[Dataset entries]
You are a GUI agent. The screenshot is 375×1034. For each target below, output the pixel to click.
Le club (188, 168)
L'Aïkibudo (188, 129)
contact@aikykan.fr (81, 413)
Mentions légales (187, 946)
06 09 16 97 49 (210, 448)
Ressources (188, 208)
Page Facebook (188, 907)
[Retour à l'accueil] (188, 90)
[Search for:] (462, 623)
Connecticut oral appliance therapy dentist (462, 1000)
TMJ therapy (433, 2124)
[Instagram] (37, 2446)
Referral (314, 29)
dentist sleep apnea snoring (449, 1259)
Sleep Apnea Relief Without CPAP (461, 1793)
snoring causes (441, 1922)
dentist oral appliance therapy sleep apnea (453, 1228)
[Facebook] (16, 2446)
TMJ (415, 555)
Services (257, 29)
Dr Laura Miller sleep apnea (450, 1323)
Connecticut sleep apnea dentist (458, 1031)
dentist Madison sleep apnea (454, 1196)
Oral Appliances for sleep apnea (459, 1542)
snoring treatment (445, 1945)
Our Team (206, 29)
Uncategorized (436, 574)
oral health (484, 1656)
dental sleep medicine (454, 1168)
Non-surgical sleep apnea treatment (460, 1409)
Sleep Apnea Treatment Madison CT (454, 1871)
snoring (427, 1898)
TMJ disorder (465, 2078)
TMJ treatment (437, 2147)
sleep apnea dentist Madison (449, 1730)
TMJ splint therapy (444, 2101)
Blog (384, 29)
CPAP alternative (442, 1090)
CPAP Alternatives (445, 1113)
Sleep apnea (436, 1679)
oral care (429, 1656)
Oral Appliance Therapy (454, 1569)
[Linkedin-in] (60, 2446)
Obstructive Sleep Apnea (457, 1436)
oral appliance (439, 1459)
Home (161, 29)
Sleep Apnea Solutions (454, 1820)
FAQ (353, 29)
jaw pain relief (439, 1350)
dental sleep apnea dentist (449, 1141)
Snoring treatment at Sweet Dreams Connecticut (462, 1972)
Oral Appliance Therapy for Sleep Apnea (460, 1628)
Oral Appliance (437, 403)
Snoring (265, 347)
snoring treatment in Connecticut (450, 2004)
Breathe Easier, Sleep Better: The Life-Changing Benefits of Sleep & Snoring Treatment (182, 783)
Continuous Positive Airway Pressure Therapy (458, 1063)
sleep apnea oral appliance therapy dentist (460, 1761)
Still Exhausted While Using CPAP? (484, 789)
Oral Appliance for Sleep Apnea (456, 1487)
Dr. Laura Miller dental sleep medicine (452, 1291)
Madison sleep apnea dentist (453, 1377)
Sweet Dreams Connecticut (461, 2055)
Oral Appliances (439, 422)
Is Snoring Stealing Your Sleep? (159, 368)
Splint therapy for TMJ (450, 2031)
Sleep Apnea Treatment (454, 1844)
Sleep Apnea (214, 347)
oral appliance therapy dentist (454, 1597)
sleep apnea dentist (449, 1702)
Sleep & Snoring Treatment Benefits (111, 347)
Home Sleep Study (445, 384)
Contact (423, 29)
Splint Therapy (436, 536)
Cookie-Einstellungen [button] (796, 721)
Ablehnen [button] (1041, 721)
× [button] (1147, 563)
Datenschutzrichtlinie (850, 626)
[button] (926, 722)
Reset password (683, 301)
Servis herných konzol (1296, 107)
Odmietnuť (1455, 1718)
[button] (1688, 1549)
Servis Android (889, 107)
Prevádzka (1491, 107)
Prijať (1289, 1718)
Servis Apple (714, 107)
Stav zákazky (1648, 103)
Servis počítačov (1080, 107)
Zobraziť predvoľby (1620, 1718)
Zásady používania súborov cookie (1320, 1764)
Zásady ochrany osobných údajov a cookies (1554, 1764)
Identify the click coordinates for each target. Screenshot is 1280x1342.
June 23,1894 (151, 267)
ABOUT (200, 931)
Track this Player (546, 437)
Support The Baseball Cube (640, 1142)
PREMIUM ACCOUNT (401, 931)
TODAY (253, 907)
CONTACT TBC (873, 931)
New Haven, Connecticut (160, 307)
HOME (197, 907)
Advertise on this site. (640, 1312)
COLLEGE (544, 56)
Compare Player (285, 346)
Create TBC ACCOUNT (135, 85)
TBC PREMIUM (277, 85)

• _PROBLEM TO SOLVE_: Please, from the entries above, set down exactly the lines from the one containing "L'Aïkibudo (188, 129)" through the one containing "[Instagram] (37, 2446)", and only those.

• _REPLY TO THE TASK_:
L'Aïkibudo (188, 129)
contact@aikykan.fr (81, 413)
Mentions légales (187, 946)
06 09 16 97 49 (210, 448)
Ressources (188, 208)
Page Facebook (188, 907)
[Retour à l'accueil] (188, 90)
[Search for:] (462, 623)
Connecticut oral appliance therapy dentist (462, 1000)
TMJ therapy (433, 2124)
[Instagram] (37, 2446)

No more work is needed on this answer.